Mounting accessories on the Noveske N4 PDW series can be tricky because of the short length of the barrel. I’m running a seven-inch barrel- ish.
Noveske NSR handguards have picatinny on the top and picatinny on the bottom of the rail. Then you have M-LOK on the left and right sides. You also have M-LOK in the Picatinny on the bottom rail.
I don’t know how useful that is, but it is cut in there in the M-LOK shape. But I don’t believe you’re going to be using that for any M-LOK accessories due to the 1913 rail in the way.
I personally have a Surefire M600 light mounted via the Arisaka offset Scout Mount M-Lok.
I also have a tape switch pressure pad mounted to the top rail.
So far, this configuration seems to be good. It’s a tight, nice little package.
The only thing I’ve noticed is when you are running the suppressor. It does seem to have some wash when it comes to light and the suppressor.
Sling mounting is a little different animal.
Given that this is such a small gun, you don’t have much area to work with for slings mounting.
There exists no front sling mount area on the gun from the factory. You’ll have to either use the bottom screw hole that it appears Noveske has put in this to mount some sling swivel mount or use one of your M-LOK rail mounts to install a QD mount or some sling attachment.
The rear of the stock has a QD mount system that you can plug in your QD mount slings to the rear of the gun, but the front of the gun, you’re going to have to get a little creative and find a way to mount your sling.
The trigger on the Noveske N4 PDW is the Super Dynamic 3 Gun (SD-3G) flat trigger.
There’s minimal take-up, maybe a quarter of an inch. The wall is lightly defined. The only thing I can say is that you may not know it when you hit the wall because it’s going to break quickly.

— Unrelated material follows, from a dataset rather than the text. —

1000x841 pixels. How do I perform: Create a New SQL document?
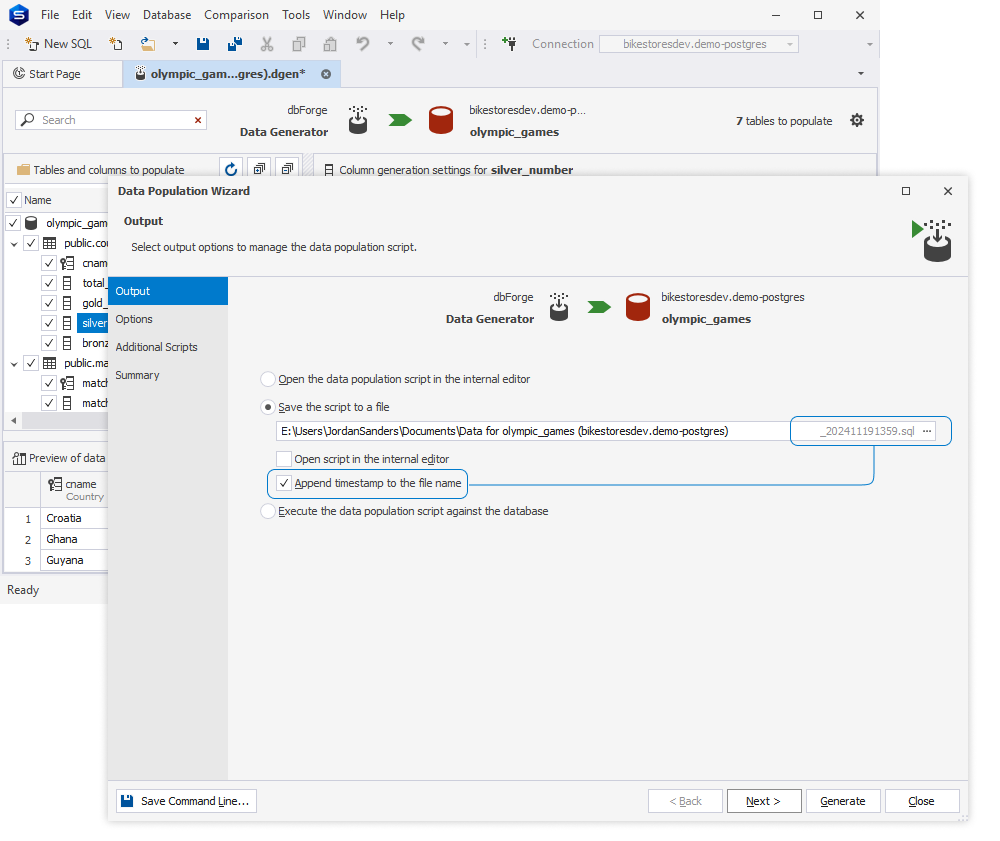[58, 44]
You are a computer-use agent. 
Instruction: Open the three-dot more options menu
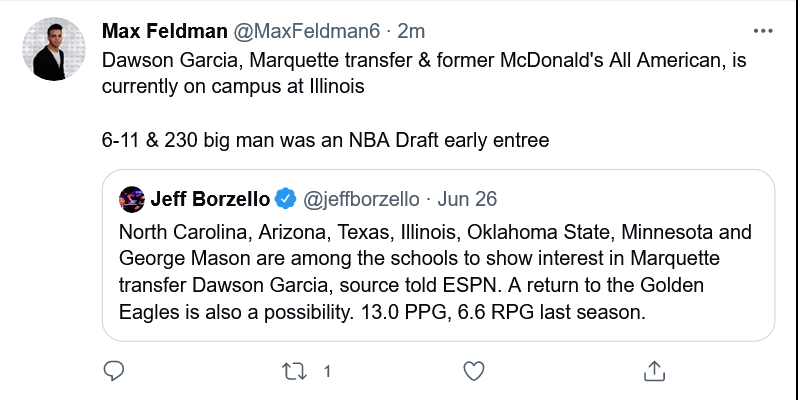763,31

There’s not a lot of pressure before your break, so keep that in mind.
The reset. Reset’s seemingly all the way out, and then there is a little bit of take-up back to the wall, which only makes sense given the fact that the brake is so clean and light that you’re probably going to be more accurate with this gun because the brake is going quite literally to surprise.
How the support hand grips the Gun
Support hand grips the gun is interesting since there’s a 1913 Picatinny rail on the bottom of the Noveske N4 PDW.

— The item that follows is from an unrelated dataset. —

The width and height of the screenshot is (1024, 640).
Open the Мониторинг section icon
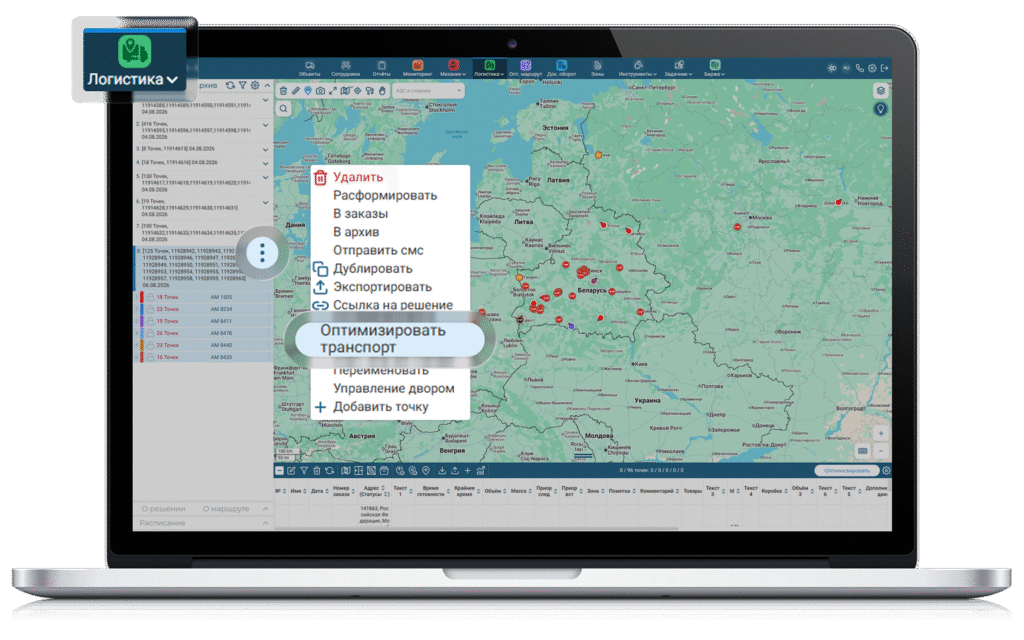coord(417,65)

This will be somewhat inconvenient if you have smaller hands, but it’s definitely not a deal-breaker. I have smaller hands, but I don’t have a problem with the Picatinny rail on the rail’s top-and-bottom.
Shooting the Noveske is an absolute blast. You can’t have more fun with anything else in this size range.
The recoil is incredibly manageable since the Noveske N4 PDW’s weight helps mitigate the already small recoil of .223/5.56 rounds.
Compared to the .300 Blackout Honey Badger the controllability and recoil definitely make the Noveske the winner.
The Noveske PDW in Conclusion
The Noveske N4 PDW, formally the Noveske Ghetto Blaster, is a slam dunk. I will admit to being a pretty big Noveske fan, but in my experience, they are one of the top-tier AR-15 style rifle manufacturers in existence.
The clear thought and time they took to design an extremely aesthetically pleasing gun and a very functional gun are evident.
If you have the cash, you won’t go wrong with this well-built and feature-rich AR-15.